Yukarda bahsedilen nedenlerle transgenik ürünlerden doğabilecek risklerin azaltılması ve beklenen azami faydanın sağlanması mümkündür. Bu amaçla transgenik ürünlerin üretiminde ve ithalatında öncelikle, bu ürünlerden beklenen azami fayda ile doğabilecek azami riskler kıyaslanmalıdır. Beklenen azami fayda için, transgenik ürünlerin ülkenin gerçekten tarımsal bir sorununa çözüm olup olmadığı ve ülkenin gerçekten bu ürünlere ihtiyacı olup olmadığı sorularına yanıt aranmalıdır. Öte yandan, transgeniklerin üretimlerinden doğabilecek azami riskler saptanarak, bu ürünlerin üretimi ile alınabilecek azami faydaların, ülkede doğabilecek azami risklere değip değmeyeceğine karar verilmelidir. Bütün bunlar yapılırken, tabii ki tüketicinin tercihleri de göz önünde bulundurulmalıdır.

 

Her ne olursa olsun, risk oluşturma ihtimali olan bu ürünlerde RİSK ANALİZİ yapılmalı ve gerekli önlemler alınmalıdır. Böylece bu ürünlerin üretiminde risklerin minimuma indirilmesi ve bazı durumlarda ise ortadan kaldırılması mümkündür.

 

Risk analizi başlıca üç aşamadan oluşmaktadır: Risk değerlendirme, risk yönetimi ve risk iletişimi.
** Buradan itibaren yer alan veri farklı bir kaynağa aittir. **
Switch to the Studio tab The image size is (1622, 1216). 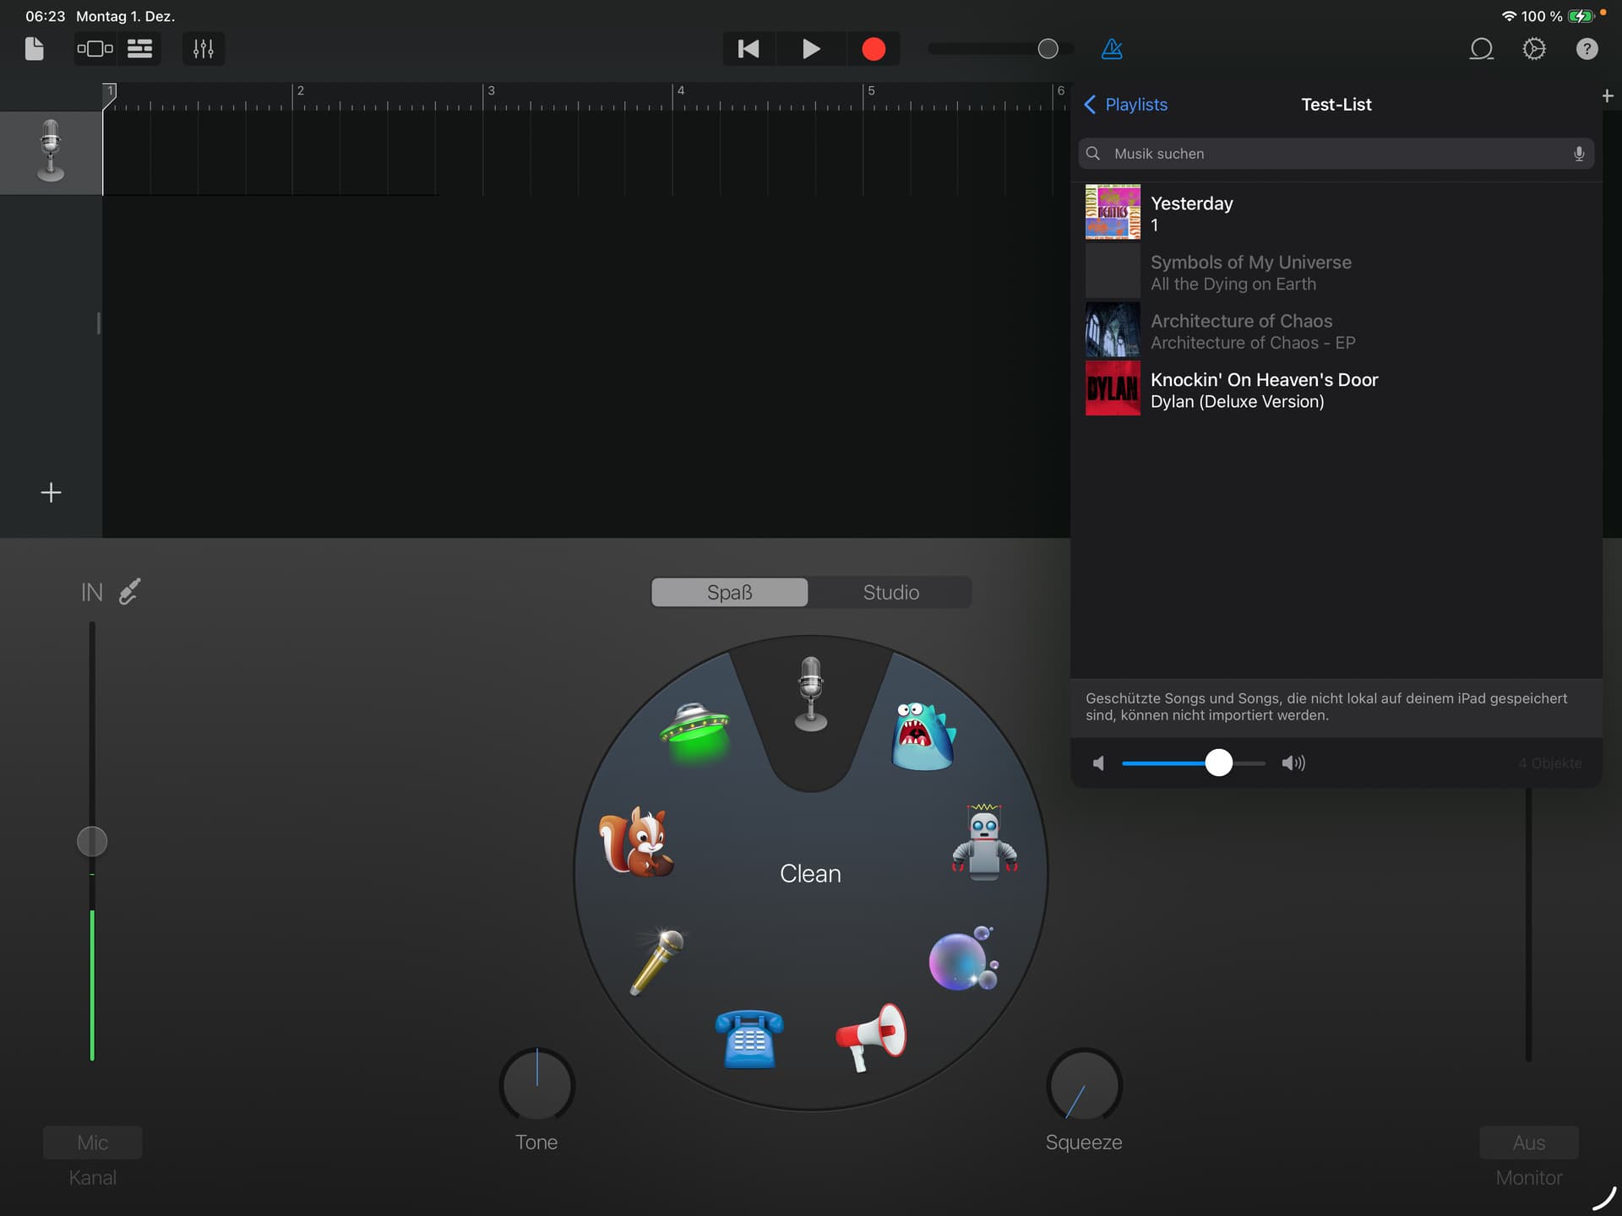pos(890,593)
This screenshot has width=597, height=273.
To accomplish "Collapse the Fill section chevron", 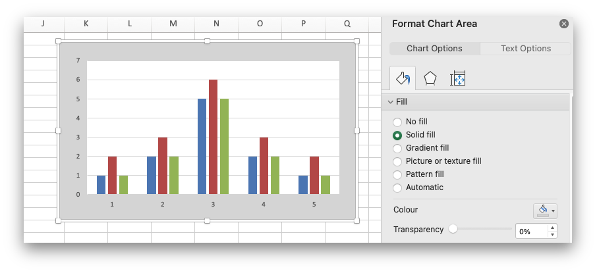I will 390,102.
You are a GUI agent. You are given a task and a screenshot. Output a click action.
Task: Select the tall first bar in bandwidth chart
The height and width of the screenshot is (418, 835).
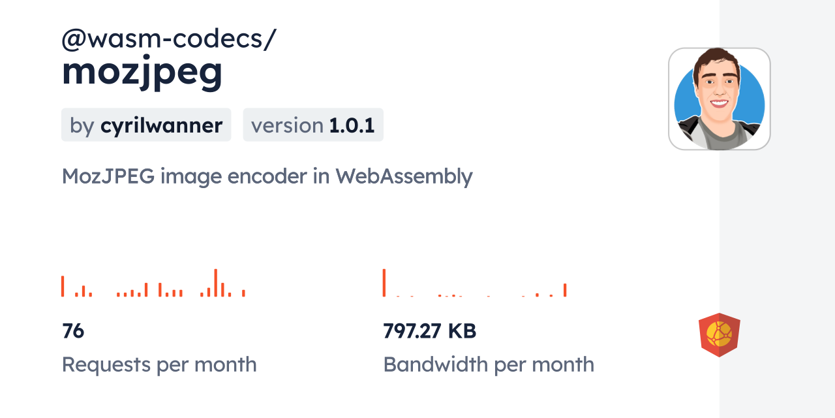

RİSK DEĞERLENDİRME, modern biyoteknoloji teknikleri uygulamalarının ve modern biyoteknoloji ürünlerinin insan sağlığı ve biyolojik çeşitlilik üzerinde oluşturabileceği olumsuz etkilerin belirlenmesi sürecini kapsamaktadır. RİSK YÖNETİMİ, belirlenen risklerin meydana gelme olasılığının ortadan kaldırılması ya da meydana gelme durumunda oluşacak zararların kontrol altında tutulması için gerekli tedbirlerin alınmasıdır. RİSK İLETİŞİMİ ise, risk değerlendirme aşamasında belirlenen risklerin ve risk yönetimi sırasında kontrol altında tutulmaya çalışılan risklerle ilgili alınması gerekli tedbirlerin ilgili tüm mercilere duyurulması ve risk bilgi akışının ilgili taraflar arasında sağlanmasıdır.

 

Modern biyoteknolojinin insan sağlığı, sosyal yapı ve biyolojik çeşitlilik üzerinde oluşacak olumsuzlukları önceden belirleyerek, gerekli tedbirlerin alınması da   BİYOGÜVENLİK SİSTEMİNİ gerektirmektedir. Ülkemizde de Biyogüvenlik Sisteminin kurulması için:

 

·        Diğer bir çok ülkede olduğu gibi, biyogüvenlik ile ilgisi olan Tarım, Sağlık, Çevre, Sanayi ve Ticaret, Orman (ve diğer) Bakanlıkları üst düzey temsilcileri, TÜBİTAK, üniversiteler, özel sektör ve halk temsilcilerinden oluşan ve “Başbakan Yardımcısı” başkanlığında bir “ULUSAL BİYOGÜVENLİK KOMİTESİ” ile bu alanda ihtiyaç duyulacak diğer alt komiteler (Enstitü Biyogüvenlik Komitesi) kurulmalı;

·        Ulusal Biyogüvenlik Mevzuatlarımız, Avrupa Birliği’nin ilgili mevzuatları ile uyumlaştırılarak bir an önce yürürlüğe sokulmalı;

·        Biyoteknoloji ve biyogüvenlik (risk değerlendirmeleri) araştırmaları için, belli merkezlerde laboratuar alt yapısı oluşturulmalı ve bu amaçla ihtisaslaşmış personel istihdam edilmeli;

·        Öte yandan, kısa vadede ülkemizde, risk değerlendirmeleri ile her hangi bir ürünün (tohum veya gıda olarak işlenmiş ürün) transgenik (Genetik Olarak Yapısı Değiştirilmiş) bir ürün içerip içermediğinin tespitine yönelik analizler için “MERKEZ REFERANS LABORATUARLARI” oluşturulmalı ve bunun için gerekli alt yapı, bilgi (metodoloji) ve uzman personel sağlanmalıdır.          

 

SONUÇ

 

21. Yüzyılda, altı milyarın üzerine çıkacak Dünya nüfusunun beslenebilmesi için, kıt kaynakların kullanılarak yeterli tarımsal üretim yapmada yegane çözüm olarak “TARIMSAL BİYOTEKNOLOJİ” görülmektedir. Ancak bu alanda, çevremize ve gelecek nesillere etkileri olabilecek risklerin minimuma indirilmesi ve bunun için gerekli önlemlerin alınması göz ardı edilmemelidir.